--- WHAT IS NEEDED ---
Carry on the conversation about digital access and the value of live cultural experiences from the point where it stops.

##### TEXT

Yeah, and it, it does feel that in over the past few months, and I would expect over the coming months and years, we're going to have to shift our understanding of, of sort of how culture happens, because I think there's not going to be an easy or quick return to normality. And I think also there seems to have been, you know, people have identified that actually this moment of chaos and, and stress is, is, uh, is, uh, an opportunity where we can try to change some of the things as you've identified that are rooted in unpleasant realities of a hundred years or more ago. Um, and I think digital, I, I, you know, I'm, I am a digital sort of evangelists that I'm, I'm not going to pretend that digital exclusion isn't, isn't a problem because it is, as you've identified, you know, 10 to 15% of the population in the UK do not have access regular easy access to the internet. Um, there are huge digital deserts in the UK and that's a problem. Um, but you know, more people have a smartphone than engage with culture. So I would suggest that that that is an opportunity. Um, but, but I think as you've also identified, it probably is going to require some at least conversation about what cultural experiences are and could be and how they're perceived, because it still does feel that the, the, as you say, co located live in, in venue experience is Supreme. And then, you know, the digital representation of those experiences are echoes of that rather than being seen as having as much value as is the source as it were.

Speaker 2:

Absolutely. I think we need to understand value, not something as not something that is constructed by performers and artists, and then delivered, taught, insists. It is something that audiences and performers and creative teams create together in and through the moment of performance. And we need to acknowledge and get better at accepting that for some people, the value that they take away from an experience might be totally different to the values that other people have taken away.

##########
##### AVAILABLE DATA

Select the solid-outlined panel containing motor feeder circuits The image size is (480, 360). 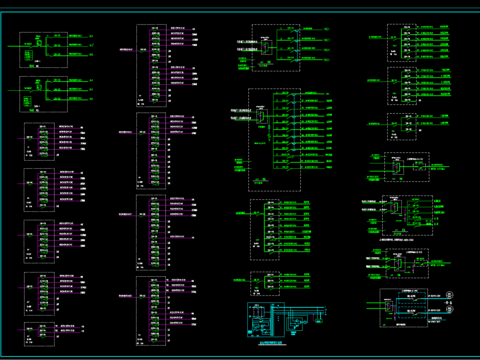[x=403, y=308]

##########

--- REPLY ---
Speaker 1:

And I mean, yeah, I, I'm interested in that because, you know, I have, I work in the cultural side. We, we know we both spend a lot of time swimming in cultural waters and I'm sure what we have friends who we sometimes take to the theater who absolutely do not come live in this world. Um, and so I always find it fascinating. I've got a friend who works in shipping insurance. He's a, he works in underwriting, um, big tanker ships, piled high with containers. You know, it's, it's as far away from working in the theater as you could get. And I sometimes take him, take him to the theater with me. Um, and I'm always fascinated by, by what his experience is like when we, you know, when we're having a drink afterwards, because it's always completely different to mine. He D he only goes to the theater and I invite him to. And so it's just really interesting to see what he is excited about, what he's confused by what he's baffled by at times what he notices. Um, and, and how I suppose on that topic, on that issue of understanding the rich variety of different experiences that people are having. How good do you think cultural organizations are at understanding and engaging with that?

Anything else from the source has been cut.